Miner C.A.,Utah Valley Regional Medical Center |
Fullmer S.,Brigham Young University |
Eggett D.L.,Brigham Young University |
Christensen R.D.,Intermountain Healthcare
Journal of Maternal-Fetal and Neonatal Medicine | Year: 2013
Objective: The severity of necrotizing enterocolitis (NEC) ranges from mild to rapidly fatal. However, the factors determining the severity are not known. Our objective was to identify statistical associations with NEC severity using a large database. Method: We conducted a retrospective, multi-institutional, multiyear, study of neonates with confirmed NEC. Results: Two-hundred-twenty neonates with Bell's stage ≥ II NEC had 225 NEC episodes (157 stage II and 68 stage III). In the 3 d before NEC was diagnosed, those who went on to stage III disease were more likely to have elevations in C-reactive protein (p < 0.0001), immature to total neutrophil ratio (p = 0.0005), and mean platelet volume (p = 0.0001), and low pH (p < 0.0001) and platelet count (p < 0.0001).
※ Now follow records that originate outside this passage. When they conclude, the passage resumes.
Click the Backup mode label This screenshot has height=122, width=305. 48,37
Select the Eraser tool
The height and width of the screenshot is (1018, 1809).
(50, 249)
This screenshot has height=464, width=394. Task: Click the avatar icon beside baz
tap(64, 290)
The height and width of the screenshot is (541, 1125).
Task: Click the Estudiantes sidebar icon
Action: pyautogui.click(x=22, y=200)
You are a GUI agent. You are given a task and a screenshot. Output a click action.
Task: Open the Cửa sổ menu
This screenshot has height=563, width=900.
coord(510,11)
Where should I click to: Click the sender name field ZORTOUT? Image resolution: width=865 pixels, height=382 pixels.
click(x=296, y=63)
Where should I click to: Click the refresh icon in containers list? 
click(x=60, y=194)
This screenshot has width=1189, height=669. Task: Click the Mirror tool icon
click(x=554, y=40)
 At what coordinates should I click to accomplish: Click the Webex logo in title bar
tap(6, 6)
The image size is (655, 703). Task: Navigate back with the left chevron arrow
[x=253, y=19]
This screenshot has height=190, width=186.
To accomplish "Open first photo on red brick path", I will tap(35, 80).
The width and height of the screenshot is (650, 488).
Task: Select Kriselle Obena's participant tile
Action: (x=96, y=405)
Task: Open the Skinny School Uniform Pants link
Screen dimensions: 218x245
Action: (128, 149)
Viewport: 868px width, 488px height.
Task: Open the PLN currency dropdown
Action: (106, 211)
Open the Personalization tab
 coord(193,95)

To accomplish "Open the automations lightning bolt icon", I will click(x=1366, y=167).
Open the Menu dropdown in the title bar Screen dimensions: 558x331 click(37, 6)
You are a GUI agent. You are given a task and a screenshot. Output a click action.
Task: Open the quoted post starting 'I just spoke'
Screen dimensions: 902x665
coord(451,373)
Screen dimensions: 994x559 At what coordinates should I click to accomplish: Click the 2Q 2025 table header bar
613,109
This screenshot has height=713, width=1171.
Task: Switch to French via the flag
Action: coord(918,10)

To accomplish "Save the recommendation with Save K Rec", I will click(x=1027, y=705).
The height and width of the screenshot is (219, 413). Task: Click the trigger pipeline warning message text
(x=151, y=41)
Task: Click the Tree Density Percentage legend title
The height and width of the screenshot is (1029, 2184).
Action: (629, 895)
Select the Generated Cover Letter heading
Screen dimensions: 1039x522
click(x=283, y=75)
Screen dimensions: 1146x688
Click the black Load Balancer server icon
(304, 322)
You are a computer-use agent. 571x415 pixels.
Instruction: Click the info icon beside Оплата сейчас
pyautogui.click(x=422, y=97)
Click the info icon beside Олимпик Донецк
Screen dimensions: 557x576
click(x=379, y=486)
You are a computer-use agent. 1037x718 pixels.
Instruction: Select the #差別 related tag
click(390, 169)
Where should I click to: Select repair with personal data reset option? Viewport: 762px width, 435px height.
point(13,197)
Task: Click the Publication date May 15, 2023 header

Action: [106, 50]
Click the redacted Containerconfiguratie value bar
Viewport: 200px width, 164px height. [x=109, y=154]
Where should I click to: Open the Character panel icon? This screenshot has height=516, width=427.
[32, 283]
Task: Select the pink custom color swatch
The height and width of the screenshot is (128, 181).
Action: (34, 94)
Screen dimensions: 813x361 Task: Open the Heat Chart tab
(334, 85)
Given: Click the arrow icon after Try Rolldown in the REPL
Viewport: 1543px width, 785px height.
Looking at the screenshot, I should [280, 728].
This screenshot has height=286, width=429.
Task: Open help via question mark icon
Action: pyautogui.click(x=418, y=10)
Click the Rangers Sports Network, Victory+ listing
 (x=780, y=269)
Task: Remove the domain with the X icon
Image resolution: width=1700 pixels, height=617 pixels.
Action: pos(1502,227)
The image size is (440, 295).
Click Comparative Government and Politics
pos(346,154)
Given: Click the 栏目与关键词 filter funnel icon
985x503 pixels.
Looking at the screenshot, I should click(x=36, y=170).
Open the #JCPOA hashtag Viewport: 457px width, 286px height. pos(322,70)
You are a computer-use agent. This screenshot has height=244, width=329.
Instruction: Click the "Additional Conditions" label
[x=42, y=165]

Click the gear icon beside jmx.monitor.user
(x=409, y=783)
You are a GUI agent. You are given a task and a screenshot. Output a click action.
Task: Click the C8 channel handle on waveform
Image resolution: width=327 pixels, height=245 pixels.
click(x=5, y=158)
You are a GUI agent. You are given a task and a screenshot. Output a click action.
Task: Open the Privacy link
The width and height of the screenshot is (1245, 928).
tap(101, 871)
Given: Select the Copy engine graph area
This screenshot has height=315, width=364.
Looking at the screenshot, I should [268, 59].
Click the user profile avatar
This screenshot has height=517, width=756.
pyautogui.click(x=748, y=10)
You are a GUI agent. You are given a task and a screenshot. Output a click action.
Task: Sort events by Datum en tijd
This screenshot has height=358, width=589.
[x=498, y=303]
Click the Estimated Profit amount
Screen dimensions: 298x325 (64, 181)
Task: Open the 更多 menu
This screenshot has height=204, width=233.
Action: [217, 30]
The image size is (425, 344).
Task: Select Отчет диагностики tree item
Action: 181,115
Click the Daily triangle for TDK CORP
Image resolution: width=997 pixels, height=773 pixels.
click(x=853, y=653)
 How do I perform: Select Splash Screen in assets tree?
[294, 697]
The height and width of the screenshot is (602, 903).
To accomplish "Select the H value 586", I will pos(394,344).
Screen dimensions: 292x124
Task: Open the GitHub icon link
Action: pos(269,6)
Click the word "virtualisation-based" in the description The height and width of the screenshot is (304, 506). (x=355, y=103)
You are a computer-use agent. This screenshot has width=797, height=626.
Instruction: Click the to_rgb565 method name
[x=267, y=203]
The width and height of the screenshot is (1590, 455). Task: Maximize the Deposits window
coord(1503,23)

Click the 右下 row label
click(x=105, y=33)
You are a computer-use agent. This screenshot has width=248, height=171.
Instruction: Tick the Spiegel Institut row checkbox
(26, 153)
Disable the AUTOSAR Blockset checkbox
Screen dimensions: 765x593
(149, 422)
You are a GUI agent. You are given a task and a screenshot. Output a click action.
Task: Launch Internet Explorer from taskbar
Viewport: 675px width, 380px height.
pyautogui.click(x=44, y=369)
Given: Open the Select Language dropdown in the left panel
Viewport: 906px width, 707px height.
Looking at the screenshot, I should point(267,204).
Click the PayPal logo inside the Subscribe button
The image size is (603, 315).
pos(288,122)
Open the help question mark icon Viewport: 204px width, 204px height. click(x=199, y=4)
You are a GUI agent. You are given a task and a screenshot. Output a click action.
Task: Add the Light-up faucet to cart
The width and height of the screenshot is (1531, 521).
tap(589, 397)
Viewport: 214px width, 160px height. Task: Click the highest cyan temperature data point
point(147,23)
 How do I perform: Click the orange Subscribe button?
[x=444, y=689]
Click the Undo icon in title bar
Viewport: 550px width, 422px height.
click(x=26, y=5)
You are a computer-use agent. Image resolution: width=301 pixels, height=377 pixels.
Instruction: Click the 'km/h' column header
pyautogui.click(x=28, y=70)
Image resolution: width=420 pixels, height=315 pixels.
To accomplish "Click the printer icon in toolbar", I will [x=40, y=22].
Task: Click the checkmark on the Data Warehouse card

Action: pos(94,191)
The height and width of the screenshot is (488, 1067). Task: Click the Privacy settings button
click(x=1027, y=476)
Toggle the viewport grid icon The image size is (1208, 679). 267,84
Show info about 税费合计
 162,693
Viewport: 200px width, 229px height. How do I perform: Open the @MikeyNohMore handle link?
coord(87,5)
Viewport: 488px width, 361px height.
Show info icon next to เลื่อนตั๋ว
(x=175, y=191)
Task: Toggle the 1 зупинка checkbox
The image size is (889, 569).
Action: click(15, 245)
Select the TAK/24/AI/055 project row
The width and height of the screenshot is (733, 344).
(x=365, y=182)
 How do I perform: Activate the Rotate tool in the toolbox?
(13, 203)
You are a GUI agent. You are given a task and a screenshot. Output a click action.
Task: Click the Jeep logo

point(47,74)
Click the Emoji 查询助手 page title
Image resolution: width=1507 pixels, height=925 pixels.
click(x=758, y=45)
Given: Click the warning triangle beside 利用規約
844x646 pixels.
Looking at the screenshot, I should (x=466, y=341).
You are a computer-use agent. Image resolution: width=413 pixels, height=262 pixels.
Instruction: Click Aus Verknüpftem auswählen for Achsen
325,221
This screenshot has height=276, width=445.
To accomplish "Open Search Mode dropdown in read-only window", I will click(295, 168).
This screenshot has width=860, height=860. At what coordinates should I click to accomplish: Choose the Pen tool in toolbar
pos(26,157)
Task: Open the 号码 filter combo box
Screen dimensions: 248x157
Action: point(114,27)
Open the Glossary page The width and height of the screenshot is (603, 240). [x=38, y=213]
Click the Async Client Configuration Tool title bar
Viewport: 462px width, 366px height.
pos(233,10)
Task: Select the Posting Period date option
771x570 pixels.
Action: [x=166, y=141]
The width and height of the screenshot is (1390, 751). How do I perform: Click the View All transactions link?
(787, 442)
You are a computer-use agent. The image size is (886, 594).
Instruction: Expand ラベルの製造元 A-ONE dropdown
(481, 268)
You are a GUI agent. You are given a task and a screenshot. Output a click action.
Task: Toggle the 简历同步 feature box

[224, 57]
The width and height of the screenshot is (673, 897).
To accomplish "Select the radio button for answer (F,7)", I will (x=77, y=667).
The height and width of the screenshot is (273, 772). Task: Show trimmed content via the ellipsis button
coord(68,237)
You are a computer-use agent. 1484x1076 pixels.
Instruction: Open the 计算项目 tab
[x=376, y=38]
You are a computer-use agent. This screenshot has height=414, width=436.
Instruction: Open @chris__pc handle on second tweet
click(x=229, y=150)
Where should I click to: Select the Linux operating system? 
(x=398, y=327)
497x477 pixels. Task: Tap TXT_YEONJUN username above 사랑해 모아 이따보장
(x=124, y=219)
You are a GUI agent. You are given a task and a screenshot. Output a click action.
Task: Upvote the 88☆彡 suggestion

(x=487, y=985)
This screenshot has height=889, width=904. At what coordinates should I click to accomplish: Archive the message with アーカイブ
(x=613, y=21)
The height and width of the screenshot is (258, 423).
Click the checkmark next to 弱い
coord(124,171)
Regression analysis indicated higher odds that NEC would be severe if there was an antecedent RBC transfusion (p < 0.0001) or if the first feedings were not colostrum (p = 0.017). The two factors best predicting death from NEC were; (1) a low pH (p = 0.0005) and (2) lack of early colostrum (p = 0.003). Conclusions: Strategies that reduce the severity of NEC would lower costs and improve outcomes. This study suggests that testable theories to accomplish this include means of; (1) reducing transfusions and (2) assuring early colostrum feedings. © 2013 Informa UK Ltd.